→ **PROBLEM DESCRIPTION**: If a line below includes the string "computer", copy it.

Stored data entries
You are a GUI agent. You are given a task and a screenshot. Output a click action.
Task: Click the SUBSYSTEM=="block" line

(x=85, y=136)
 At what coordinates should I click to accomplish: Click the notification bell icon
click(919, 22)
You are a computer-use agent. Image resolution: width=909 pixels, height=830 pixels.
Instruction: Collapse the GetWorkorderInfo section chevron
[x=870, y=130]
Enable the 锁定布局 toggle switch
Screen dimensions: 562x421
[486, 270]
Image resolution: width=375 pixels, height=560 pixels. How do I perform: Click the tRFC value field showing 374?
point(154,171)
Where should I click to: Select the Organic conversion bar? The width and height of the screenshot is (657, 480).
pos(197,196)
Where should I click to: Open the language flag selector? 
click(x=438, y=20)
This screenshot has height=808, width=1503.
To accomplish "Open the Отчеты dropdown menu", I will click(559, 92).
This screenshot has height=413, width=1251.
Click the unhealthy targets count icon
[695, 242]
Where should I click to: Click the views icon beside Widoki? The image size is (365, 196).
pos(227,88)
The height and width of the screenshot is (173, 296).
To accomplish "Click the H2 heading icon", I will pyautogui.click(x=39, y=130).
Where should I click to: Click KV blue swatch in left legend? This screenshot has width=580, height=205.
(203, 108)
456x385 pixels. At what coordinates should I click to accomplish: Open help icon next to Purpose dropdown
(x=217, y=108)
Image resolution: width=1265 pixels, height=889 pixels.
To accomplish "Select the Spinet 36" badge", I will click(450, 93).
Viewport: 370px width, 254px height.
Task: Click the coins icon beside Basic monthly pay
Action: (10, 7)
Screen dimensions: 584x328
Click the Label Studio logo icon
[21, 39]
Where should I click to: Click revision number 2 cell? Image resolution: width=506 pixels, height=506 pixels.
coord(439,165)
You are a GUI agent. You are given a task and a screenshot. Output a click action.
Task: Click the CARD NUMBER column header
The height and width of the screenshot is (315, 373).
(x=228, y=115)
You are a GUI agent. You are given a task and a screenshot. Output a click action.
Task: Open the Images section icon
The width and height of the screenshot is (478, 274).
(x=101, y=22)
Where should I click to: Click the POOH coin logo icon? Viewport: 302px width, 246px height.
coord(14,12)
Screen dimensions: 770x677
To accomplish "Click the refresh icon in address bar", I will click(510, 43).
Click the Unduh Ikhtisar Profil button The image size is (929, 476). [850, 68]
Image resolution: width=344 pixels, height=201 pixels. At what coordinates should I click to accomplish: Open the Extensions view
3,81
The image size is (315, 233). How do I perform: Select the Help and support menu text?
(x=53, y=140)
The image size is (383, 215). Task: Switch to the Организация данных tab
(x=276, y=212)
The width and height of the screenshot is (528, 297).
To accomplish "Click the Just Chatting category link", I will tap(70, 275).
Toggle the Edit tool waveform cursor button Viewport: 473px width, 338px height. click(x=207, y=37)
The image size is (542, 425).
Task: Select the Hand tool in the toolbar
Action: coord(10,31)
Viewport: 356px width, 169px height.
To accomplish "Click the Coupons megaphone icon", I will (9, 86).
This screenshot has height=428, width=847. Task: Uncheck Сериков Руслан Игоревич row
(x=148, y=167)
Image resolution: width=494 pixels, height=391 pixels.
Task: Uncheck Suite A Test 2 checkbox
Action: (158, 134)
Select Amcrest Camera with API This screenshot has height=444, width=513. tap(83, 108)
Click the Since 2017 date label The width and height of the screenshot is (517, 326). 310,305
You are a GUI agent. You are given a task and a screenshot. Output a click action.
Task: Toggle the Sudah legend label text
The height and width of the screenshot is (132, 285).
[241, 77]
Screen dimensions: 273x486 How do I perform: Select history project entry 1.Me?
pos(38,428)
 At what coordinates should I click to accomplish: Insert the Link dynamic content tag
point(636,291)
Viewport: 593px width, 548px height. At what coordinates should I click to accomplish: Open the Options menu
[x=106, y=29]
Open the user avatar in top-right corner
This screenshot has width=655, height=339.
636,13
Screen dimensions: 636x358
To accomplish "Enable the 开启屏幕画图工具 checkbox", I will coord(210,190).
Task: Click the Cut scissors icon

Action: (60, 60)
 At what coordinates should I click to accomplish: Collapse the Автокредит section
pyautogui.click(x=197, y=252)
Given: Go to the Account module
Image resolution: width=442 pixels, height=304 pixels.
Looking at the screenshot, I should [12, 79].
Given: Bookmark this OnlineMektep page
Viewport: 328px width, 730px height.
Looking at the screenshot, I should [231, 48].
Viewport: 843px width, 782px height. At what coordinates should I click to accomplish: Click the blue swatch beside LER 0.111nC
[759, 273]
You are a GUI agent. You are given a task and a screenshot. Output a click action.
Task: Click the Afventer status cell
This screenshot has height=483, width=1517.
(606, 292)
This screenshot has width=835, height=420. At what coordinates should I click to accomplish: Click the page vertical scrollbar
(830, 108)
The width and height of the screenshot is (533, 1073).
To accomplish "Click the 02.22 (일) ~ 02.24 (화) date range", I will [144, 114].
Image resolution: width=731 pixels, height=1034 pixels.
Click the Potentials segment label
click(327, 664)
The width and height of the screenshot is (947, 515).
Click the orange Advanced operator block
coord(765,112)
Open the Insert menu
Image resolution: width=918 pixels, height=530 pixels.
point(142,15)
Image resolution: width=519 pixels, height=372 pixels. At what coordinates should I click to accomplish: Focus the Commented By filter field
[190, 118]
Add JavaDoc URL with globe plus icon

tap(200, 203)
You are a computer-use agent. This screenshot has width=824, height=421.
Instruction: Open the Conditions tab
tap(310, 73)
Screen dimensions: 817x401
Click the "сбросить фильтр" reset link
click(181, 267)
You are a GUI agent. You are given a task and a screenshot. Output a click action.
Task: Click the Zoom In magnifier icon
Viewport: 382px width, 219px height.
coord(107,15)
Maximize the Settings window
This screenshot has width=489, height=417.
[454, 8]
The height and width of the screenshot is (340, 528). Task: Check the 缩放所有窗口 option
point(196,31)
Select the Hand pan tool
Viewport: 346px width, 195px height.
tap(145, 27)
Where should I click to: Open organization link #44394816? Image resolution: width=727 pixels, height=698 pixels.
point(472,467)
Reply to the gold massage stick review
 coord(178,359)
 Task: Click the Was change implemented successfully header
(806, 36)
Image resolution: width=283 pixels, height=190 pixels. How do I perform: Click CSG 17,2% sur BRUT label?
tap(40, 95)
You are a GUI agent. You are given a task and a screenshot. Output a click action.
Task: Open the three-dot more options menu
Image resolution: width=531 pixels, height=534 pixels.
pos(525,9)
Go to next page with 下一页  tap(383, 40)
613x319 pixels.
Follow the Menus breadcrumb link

→ **RESPONSE AREA**:
You are a computer-use agent. Image resolution: width=909 pixels, height=830 pixels.
You are a computer-use agent. This screenshot has width=824, height=421.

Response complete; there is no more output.